This devastating book illuminates America's gun culture -- its manufacturers, dealers, buffs, and propagandists -- but also offers concrete solutions to our national epidemic of death by firearm. It begins with an account of a crime that is by now almost commonplace: on December 16, 1988, sixteen-year-old Nicholas Elliot walked into his Virginia high school with a Cobray M-11/9 and several hundred rounds of ammunition tucked in his backpack. By day's end, he had killed one teacher and severely wounded another. In Lethal Passage Erik Larson shows us how a disturbed teenager was able to buy a weapon advertised as "the gun that made the eighties roar." The result is a book that can -- and should -- save lives, and that has already become an essential text in the gun-control debate.
American born author, Erik Larson, grew up on Long Island and developed an interest in journalistic writing after seeing the movie "All the President's Men". He earned a degree in Russian history from the University of Pennsylvania, graduating summa cum laudee, then a post graduate degree in journalism from Columbia University in 1978.

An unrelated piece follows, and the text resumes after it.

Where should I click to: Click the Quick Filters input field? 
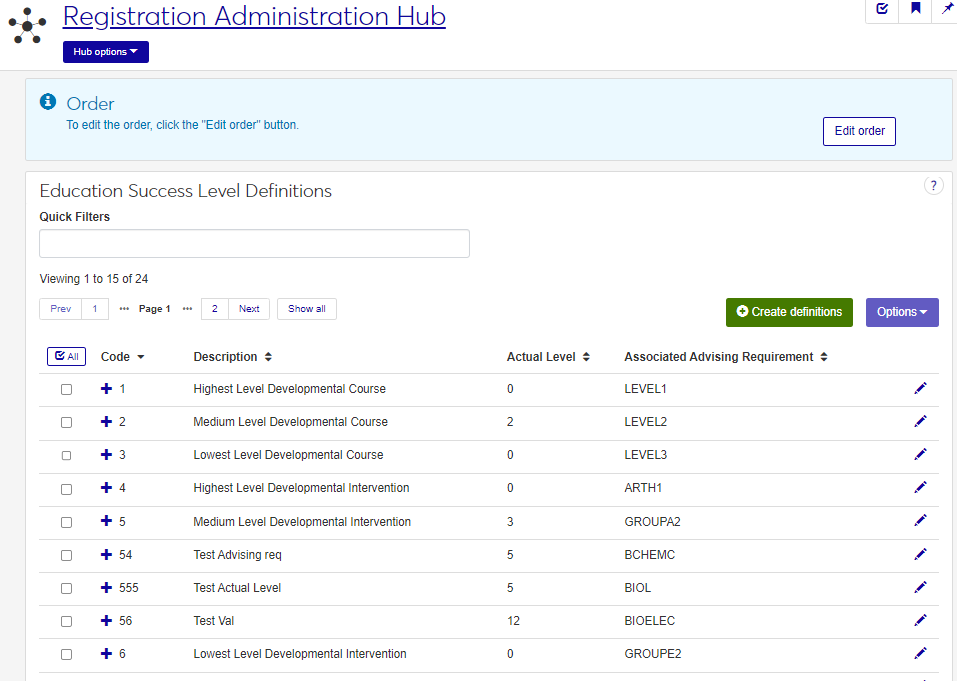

Larson has written eight books, with six of them having been included on the New York Times Bestseller list. The latest books are: The Splendid and the Vile: A Saga of Churchill, Family and Defiance During the Blitz; Dead Wake: The Last Crossing of the Lusitania; The Devil in the White City (which is being adapted for a mini series produced by Martin Scorsese and Leonardo DiCaprio for hulu); In the Garden of Beasts (Optioned by Tom Hanks); and Isaac's Storm.
Larson lives in Manhattan with his wife, a neonatologist, who has written a book of her own titled, Almost Home. Her husband says it could "make a stone cry". They have three daughters in various professions and live in different locations. They also have the ashes of their beloved dog Molly on a shelf overlooking Central Park.